I am an ML researcher working in the industry: by far the most effective way to maintain/advance my understanding of ML methods is implement the core of an interesting paper and reproduce (some) of their results. Completing a working implementation really forces your understanding to be on another level than if you just read the paper and think "I get it". It can be easy to read (for example) a diffusion/neural ode paper and come away thinking that you "get it" while still having a wildly inadequate understanding of how to actually get it to work yourself.
You can view this approach in the same way that a beginner learns to program. The best way to learn is by attempting to implement (as much on your own as possible) something that solves a problem you're interested in. This has been my approach from the start (for both programming and ML), and is also what I would recommend for a beginner. I've found that continuing this practice, even while working on AI systems professionally, has been critical to maintaining a robust understanding of the evolving field of ML.
The key is finding a good method/paper that meets all of the following
0) is inherently very interesting to you
1) you don't already have a robust understanding of the method
2) isn't so far above your head that you can't begin to grasp it
3) doesn't require access to datasets/compute resources you don't have
of course, finding such a method isn't always easy and often takes some searching.
I want to contrast this with other types of approaches to learning AI with include
- downloading and running other people's ML code (in a jupyter notebook or otherwise)
- watching lecture series / talks giving overviews of AI methods
- reading (without putting into action) the latest ML papers
all of which I have found to be significantly less impactful on my learning.
Sorry if this is a stupid question, but from a non-practitioner's perspective, how or why is this sensible?
Most of the cutting edge papers are trained on several $100k worth of GPU time, so does it even make sense to implement the algorithm without the available data & compute?

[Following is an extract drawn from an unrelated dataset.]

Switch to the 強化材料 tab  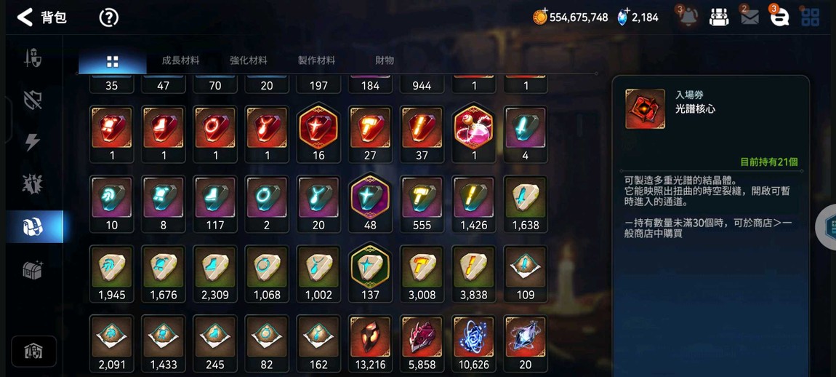tap(249, 61)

How can you be sure that your implementation is correct, if you can't train it (hence you can't run proper inference with a good model)?
Compare that to e.g. reimplementing a pure CS paper, almost anything can be reimplemented in a simple way - even something like "distributed database over 1000 nodes", well you don't technically need 1000 servers, you can just, you know, simulate them quite cheaply.
Of course there might be similar techniques for ML but I'm just not aware of them.
The whole objective here is personal learning and this advice would be wildly different for how to practice ML professionally. The approach is directly analogous to advising a beginner programmer to get better at programming by actually writing computer programs.
> Most of the cutting edge papers are trained on several $100k worth of GPU time
Its besides the point, but I said nothing about a requirement that the methods that you choose to implement and learn from having to be cutting edge. More to the point, unless we have a different definition for what "cutting edge" means, you're wrong that "most of the cutting edge papers" require high computational resources. If that were true it would be nearly impossible for the field to make progress at the pace it does. There is a plethora of research in purely algorithmic approaches which do not require massive compute resources, and in fact this is the most productive portion of research to learn from because there the focus is on theory and progress in how to conceptualize / frame ML problems. Works which amount to "we took method X and massively scaled it up" are (in my opinion) less intellectually interesting to someone seeking to grow their knowledge in ML (though the results may might be extremely impressive and impactful, and it may be intellectually very interesting for the working directly on that project).
> How can you be sure that your implementation is correct, if you can't train it (hence you can't run proper inference with a good model)?
This is like asking how you can be sure that you've correctly implemented a B tree if you haven't used it to serve a distributed database to 1 million users. The answer is small isolated tests.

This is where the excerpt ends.